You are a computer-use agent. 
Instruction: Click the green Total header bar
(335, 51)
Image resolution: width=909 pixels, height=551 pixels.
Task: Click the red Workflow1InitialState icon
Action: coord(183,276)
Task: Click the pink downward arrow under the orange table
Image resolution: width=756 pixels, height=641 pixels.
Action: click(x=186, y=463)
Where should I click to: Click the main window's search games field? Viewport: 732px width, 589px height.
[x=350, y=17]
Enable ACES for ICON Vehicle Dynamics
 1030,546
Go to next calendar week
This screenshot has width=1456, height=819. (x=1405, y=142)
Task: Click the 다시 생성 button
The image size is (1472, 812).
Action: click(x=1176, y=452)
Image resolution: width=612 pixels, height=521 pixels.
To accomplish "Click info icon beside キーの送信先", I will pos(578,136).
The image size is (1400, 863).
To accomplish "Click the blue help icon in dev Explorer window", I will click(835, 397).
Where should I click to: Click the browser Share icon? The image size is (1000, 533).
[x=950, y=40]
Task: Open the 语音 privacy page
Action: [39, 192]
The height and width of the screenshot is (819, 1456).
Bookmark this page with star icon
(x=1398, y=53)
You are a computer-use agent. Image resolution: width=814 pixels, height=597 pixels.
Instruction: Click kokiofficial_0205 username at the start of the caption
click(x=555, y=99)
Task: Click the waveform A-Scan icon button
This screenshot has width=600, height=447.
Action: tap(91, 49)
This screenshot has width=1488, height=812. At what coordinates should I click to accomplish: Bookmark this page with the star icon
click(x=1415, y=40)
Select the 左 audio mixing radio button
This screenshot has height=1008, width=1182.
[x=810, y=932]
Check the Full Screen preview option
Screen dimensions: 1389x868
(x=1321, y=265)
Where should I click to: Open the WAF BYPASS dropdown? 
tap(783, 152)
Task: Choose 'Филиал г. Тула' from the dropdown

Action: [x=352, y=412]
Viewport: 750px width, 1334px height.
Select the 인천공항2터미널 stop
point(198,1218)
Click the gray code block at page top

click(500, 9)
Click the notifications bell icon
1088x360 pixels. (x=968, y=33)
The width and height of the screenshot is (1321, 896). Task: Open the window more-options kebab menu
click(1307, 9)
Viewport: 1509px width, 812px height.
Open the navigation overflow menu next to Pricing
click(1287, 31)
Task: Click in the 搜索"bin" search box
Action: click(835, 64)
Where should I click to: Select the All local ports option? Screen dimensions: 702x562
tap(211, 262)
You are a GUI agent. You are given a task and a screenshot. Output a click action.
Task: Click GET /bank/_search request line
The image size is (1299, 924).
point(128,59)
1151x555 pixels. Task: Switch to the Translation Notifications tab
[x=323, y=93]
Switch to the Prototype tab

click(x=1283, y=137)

=-=-=-=-=

Copy out every one of the lines above, word for word and in the same order.

* Reply to the task *
You are a computer-use agent. 
Instruction: Click the green Total header bar
(335, 51)
Image resolution: width=909 pixels, height=551 pixels.
Task: Click the red Workflow1InitialState icon
Action: coord(183,276)
Task: Click the pink downward arrow under the orange table
Image resolution: width=756 pixels, height=641 pixels.
Action: click(x=186, y=463)
Where should I click to: Click the main window's search games field? Viewport: 732px width, 589px height.
[x=350, y=17]
Enable ACES for ICON Vehicle Dynamics
 1030,546
Go to next calendar week
This screenshot has width=1456, height=819. (x=1405, y=142)
Task: Click the 다시 생성 button
The image size is (1472, 812).
Action: click(x=1176, y=452)
Image resolution: width=612 pixels, height=521 pixels.
To accomplish "Click info icon beside キーの送信先", I will pos(578,136).
The image size is (1400, 863).
To accomplish "Click the blue help icon in dev Explorer window", I will click(835, 397).
Where should I click to: Click the browser Share icon? The image size is (1000, 533).
[x=950, y=40]
Task: Open the 语音 privacy page
Action: [39, 192]
The height and width of the screenshot is (819, 1456).
Bookmark this page with star icon
(x=1398, y=53)
You are a computer-use agent. Image resolution: width=814 pixels, height=597 pixels.
Instruction: Click kokiofficial_0205 username at the start of the caption
click(x=555, y=99)
Task: Click the waveform A-Scan icon button
This screenshot has width=600, height=447.
Action: tap(91, 49)
This screenshot has width=1488, height=812. At what coordinates should I click to accomplish: Bookmark this page with the star icon
click(x=1415, y=40)
Select the 左 audio mixing radio button
This screenshot has height=1008, width=1182.
[x=810, y=932]
Check the Full Screen preview option
Screen dimensions: 1389x868
(x=1321, y=265)
Where should I click to: Open the WAF BYPASS dropdown? 
tap(783, 152)
Task: Choose 'Филиал г. Тула' from the dropdown

Action: [x=352, y=412]
Viewport: 750px width, 1334px height.
Select the 인천공항2터미널 stop
point(198,1218)
Click the gray code block at page top

click(500, 9)
Click the notifications bell icon
1088x360 pixels. (x=968, y=33)
The width and height of the screenshot is (1321, 896). Task: Open the window more-options kebab menu
click(1307, 9)
Viewport: 1509px width, 812px height.
Open the navigation overflow menu next to Pricing
click(1287, 31)
Task: Click in the 搜索"bin" search box
Action: click(835, 64)
Where should I click to: Select the All local ports option? Screen dimensions: 702x562
tap(211, 262)
You are a GUI agent. You are given a task and a screenshot. Output a click action.
Task: Click GET /bank/_search request line
The image size is (1299, 924).
point(128,59)
1151x555 pixels. Task: Switch to the Translation Notifications tab
[x=323, y=93]
Switch to the Prototype tab

click(x=1283, y=137)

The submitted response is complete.